By Bill Toulas on Friday, 14 July 2023
Category: Security

WordPress AIOS plugin used by 1M sites logged plaintext passwords

The All-In-One Security (AIOS) WordPress security plugin, used by over a million WordPress sites, was found to be logging plaintext passwords from user login attempts to the site's database, putting account security at risk. 

AIOS is an all-in-one solution developed by Updraft, offering web application firewall, content protection, and login security tools for WordPress sites, promising to stop bots and prevent brute force attacks.

Roughly three weeks ago, a user reported that the AIOS v5.1.9 plugin was not only recording user login attempts to the aiowps_audit_log database table, used to track logins, logouts, and failed login events but also recording the inputted password. 

The user expressed concern that this activity violates multiple security compliance standards, including NIST 800-63 3, ISO 27000, and GDPR.

However, Updraft's support agent responded by saying it was a "known bug" and delivering a vague promise about a fix being available in the next release.
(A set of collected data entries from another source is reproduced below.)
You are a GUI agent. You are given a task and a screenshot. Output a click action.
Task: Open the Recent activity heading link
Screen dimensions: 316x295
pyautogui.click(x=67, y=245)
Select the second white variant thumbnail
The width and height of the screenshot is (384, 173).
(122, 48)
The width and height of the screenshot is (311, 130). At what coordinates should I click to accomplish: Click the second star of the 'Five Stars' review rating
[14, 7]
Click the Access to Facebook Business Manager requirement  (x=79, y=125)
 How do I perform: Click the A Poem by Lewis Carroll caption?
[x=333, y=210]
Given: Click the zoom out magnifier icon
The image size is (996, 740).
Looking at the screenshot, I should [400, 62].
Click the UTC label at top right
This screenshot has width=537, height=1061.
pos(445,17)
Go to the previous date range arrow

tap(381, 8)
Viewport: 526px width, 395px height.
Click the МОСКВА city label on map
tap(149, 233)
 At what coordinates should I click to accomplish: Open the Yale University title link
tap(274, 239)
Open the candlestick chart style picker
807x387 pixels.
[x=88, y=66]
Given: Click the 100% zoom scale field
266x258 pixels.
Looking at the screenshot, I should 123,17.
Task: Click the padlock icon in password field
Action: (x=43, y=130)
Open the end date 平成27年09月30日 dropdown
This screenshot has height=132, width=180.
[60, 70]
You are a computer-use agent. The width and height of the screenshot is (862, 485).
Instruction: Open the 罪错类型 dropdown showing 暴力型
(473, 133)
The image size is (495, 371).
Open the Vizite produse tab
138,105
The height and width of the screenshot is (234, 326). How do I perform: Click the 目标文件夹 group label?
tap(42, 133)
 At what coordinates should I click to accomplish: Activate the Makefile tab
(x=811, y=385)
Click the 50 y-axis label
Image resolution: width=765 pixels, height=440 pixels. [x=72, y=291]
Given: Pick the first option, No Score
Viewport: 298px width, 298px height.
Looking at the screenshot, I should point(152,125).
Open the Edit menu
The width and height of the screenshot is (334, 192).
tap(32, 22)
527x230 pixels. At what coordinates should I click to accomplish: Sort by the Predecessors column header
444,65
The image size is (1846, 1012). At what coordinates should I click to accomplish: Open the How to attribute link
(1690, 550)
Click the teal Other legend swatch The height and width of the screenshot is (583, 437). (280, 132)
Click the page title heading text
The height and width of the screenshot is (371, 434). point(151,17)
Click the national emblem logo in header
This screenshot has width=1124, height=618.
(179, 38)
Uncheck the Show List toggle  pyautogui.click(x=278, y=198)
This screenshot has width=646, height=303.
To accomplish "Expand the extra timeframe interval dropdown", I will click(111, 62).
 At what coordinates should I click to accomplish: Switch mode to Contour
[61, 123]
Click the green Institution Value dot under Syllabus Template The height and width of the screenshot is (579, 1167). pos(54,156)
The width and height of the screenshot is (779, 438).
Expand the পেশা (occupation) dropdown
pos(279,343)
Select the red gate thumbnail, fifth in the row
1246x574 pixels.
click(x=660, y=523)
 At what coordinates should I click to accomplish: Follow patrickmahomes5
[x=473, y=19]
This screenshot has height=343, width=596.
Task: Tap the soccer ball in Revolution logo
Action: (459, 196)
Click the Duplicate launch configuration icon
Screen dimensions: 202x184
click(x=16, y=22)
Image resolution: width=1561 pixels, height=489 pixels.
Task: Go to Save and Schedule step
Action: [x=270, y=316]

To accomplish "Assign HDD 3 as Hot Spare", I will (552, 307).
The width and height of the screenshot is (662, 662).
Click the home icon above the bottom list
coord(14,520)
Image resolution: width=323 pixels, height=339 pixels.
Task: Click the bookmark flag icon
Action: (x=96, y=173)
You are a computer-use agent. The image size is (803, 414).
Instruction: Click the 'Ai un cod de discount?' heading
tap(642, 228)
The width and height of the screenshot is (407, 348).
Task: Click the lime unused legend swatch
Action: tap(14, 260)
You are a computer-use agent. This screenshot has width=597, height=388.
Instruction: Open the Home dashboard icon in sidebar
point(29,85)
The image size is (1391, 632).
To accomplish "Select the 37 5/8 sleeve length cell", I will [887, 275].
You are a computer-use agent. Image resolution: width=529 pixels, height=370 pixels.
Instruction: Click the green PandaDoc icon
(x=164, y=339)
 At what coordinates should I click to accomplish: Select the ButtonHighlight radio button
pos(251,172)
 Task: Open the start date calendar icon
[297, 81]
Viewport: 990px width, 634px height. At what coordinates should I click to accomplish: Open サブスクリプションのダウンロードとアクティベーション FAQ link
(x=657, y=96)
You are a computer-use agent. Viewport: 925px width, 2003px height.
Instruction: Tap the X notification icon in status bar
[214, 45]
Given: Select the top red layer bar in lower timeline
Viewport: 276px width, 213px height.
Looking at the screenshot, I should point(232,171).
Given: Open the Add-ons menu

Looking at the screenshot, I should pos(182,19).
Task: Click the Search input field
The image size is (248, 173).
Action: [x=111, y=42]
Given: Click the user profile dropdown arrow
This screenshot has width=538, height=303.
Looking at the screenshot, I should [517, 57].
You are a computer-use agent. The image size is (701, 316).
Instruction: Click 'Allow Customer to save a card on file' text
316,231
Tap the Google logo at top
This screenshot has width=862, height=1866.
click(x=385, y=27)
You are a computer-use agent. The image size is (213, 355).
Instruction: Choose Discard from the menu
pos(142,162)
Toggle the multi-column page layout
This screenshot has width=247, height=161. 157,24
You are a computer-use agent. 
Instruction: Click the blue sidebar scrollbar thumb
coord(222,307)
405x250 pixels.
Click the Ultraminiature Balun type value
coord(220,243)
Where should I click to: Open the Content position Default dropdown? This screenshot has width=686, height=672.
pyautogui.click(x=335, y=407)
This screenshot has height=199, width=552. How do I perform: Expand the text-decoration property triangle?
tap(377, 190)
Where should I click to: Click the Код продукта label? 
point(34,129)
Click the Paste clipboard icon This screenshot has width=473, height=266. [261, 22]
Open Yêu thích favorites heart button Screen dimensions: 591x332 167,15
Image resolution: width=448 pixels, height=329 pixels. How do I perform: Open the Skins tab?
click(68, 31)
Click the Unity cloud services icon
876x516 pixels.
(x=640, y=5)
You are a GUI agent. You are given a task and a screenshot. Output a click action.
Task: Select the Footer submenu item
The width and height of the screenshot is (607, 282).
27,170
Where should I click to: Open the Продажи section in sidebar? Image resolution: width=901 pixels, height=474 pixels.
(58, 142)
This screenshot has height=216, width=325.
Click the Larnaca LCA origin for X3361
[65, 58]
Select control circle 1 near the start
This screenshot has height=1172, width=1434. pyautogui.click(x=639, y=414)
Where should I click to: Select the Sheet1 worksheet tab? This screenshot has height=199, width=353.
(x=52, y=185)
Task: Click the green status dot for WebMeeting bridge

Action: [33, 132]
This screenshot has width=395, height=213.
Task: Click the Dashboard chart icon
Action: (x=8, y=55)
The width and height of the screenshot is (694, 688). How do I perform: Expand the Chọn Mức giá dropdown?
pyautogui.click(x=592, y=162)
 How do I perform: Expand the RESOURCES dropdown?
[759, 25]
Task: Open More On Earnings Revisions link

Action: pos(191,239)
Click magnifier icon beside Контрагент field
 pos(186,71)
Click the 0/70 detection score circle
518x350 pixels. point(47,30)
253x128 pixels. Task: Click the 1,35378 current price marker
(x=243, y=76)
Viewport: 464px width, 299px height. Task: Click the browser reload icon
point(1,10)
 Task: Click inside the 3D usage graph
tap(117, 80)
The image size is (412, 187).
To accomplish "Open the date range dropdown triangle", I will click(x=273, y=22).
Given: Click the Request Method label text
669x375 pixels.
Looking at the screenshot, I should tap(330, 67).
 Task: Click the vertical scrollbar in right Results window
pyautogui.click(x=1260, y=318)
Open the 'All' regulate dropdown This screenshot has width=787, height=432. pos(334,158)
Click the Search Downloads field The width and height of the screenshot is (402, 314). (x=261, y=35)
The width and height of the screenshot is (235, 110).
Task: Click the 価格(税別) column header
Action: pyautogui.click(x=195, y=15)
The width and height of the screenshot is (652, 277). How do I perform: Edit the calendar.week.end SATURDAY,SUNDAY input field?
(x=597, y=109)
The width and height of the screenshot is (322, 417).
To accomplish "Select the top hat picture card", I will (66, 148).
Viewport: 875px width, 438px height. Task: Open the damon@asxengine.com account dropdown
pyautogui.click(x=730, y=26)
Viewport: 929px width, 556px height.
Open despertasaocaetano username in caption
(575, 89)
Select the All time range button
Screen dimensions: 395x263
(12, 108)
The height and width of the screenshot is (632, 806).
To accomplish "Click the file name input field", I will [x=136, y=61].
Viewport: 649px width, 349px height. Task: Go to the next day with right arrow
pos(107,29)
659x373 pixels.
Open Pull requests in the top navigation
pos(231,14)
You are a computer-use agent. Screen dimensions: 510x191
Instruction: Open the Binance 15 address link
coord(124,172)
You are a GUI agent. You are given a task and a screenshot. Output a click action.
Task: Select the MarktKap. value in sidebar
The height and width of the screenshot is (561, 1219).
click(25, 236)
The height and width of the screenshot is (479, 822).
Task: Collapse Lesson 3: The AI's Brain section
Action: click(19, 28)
After realizing the criticality of the problem, the support offered development builds of the upcoming release to concerned users two weeks ago. Still, those attempting to install the development builds reported website problems and that the password logs weren't removed. 

Fix now available

Eventually, on July 11, the AIOS vendor released version 5.2.0, which includes a fix to prevent saving plaintext passwords and clears out old entries.

"AIOS release 5.2.0 and newer updates have fixed a bug in 5.1.9 which resulted in users' passwords being added to the WordPress database in plain text," reads the release announcement.

"This would be a problem if [malicious] site administrators were to try out those passwords on other services where your users might have used the same password."

If the exposed people's login details are not protected by two-factor authentication on these other platforms, rogue admins could easily take over their accounts.

Apart from the malicious admin scenario, websites using AIOS would face elevated risk from hacker breaches, as a bad actor gaining access to the site's database could exfiltrate user passwords in plaintext form. 

At the time of writing, WordPress.org stats show that roughly one-fourth of AIOS users have applied the update to 5.2.0, so more than 750,000 sites remain vulnerable.

Unfortunately, with WordPress a common target for threat actors, there is a chance that some of the sites using AIOS were compromised already, and considering that the issue has been circulated online for three weeks now, hackers have had plenty of opportunity to take advantage of the plugin's creator's slow response.

Also, it is unfortunate that at no point during the exposure period did Updraft warn its users about the elevated risk of exposure, advising them on what actions to take.

Websites using AIOS should now update to the latest version and ask users to reset their passwords.